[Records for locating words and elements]
========================================
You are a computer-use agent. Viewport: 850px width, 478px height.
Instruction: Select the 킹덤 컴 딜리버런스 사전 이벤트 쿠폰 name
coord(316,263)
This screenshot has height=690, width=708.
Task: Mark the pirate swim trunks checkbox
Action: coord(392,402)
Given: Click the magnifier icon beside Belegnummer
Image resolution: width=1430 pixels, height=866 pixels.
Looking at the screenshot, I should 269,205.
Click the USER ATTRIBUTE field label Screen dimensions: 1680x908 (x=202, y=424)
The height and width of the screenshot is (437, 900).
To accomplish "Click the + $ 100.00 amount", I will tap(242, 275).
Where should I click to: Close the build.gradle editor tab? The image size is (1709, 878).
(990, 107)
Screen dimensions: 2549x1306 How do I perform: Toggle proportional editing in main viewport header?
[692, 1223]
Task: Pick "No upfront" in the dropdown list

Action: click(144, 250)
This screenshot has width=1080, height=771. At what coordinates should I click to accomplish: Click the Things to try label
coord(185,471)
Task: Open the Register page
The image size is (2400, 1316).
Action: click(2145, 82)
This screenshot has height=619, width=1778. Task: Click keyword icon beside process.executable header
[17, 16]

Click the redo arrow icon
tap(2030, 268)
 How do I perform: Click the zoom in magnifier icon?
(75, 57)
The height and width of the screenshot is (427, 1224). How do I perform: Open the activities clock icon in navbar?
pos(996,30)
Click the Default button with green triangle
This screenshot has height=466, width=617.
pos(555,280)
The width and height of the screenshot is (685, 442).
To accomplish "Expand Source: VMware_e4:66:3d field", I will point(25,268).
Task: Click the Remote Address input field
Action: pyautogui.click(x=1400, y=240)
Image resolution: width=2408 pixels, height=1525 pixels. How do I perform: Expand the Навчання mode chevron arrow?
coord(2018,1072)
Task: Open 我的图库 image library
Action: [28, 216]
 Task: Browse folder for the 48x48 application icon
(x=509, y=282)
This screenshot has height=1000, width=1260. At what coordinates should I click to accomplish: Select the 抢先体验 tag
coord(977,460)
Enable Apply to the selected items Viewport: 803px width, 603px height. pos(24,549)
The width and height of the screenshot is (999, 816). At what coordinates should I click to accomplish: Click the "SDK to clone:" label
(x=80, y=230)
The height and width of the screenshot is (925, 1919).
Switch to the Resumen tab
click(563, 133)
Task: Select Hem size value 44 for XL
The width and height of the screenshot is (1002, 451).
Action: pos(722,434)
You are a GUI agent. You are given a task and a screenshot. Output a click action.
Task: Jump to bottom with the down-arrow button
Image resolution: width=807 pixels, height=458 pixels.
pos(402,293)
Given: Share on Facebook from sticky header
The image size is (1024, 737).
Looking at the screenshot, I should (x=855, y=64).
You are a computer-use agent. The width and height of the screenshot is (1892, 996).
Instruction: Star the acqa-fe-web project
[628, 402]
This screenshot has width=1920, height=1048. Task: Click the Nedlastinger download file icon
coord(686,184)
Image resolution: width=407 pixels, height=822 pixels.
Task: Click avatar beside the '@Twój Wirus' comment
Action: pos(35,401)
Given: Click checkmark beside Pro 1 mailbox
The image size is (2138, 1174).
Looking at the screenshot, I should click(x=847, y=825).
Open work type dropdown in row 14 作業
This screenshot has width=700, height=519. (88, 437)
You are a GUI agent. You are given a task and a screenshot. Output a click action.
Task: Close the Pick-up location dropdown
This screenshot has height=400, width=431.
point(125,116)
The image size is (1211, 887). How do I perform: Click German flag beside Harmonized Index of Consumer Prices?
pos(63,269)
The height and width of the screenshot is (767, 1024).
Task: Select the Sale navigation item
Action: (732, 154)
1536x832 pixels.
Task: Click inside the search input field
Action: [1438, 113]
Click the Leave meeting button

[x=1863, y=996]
========================================
#### Directions for this task:
Please rewrite the lines from the line with "Where should I" to the line with "pos(555,280)", requests included, and multiply every coordinate in the answers by 1.55, rounding to whole numbers with halves going up. Leave all other numbers unchanged.

#### Problem solution:
Where should I click to: Close the build.gradle editor tab? The image size is (1709, 878).
(1535, 166)
Screen dimensions: 2549x1306 How do I perform: Toggle proportional editing in main viewport header?
[1073, 1896]
Task: Pick "No upfront" in the dropdown list

Action: click(223, 388)
This screenshot has width=1080, height=771. At what coordinates should I click to accomplish: Click the Things to try label
coord(287,730)
Task: Open the Register page
The image size is (2400, 1316).
Action: click(3325, 127)
This screenshot has height=619, width=1778. Task: Click keyword icon beside process.executable header
[26, 25]

Click the redo arrow icon
tap(3147, 415)
 How do I perform: Click the zoom in magnifier icon?
(116, 88)
The height and width of the screenshot is (427, 1224). How do I perform: Open the activities clock icon in navbar?
pos(1544,47)
Click the Default button with green triangle
This screenshot has height=466, width=617.
pos(860,434)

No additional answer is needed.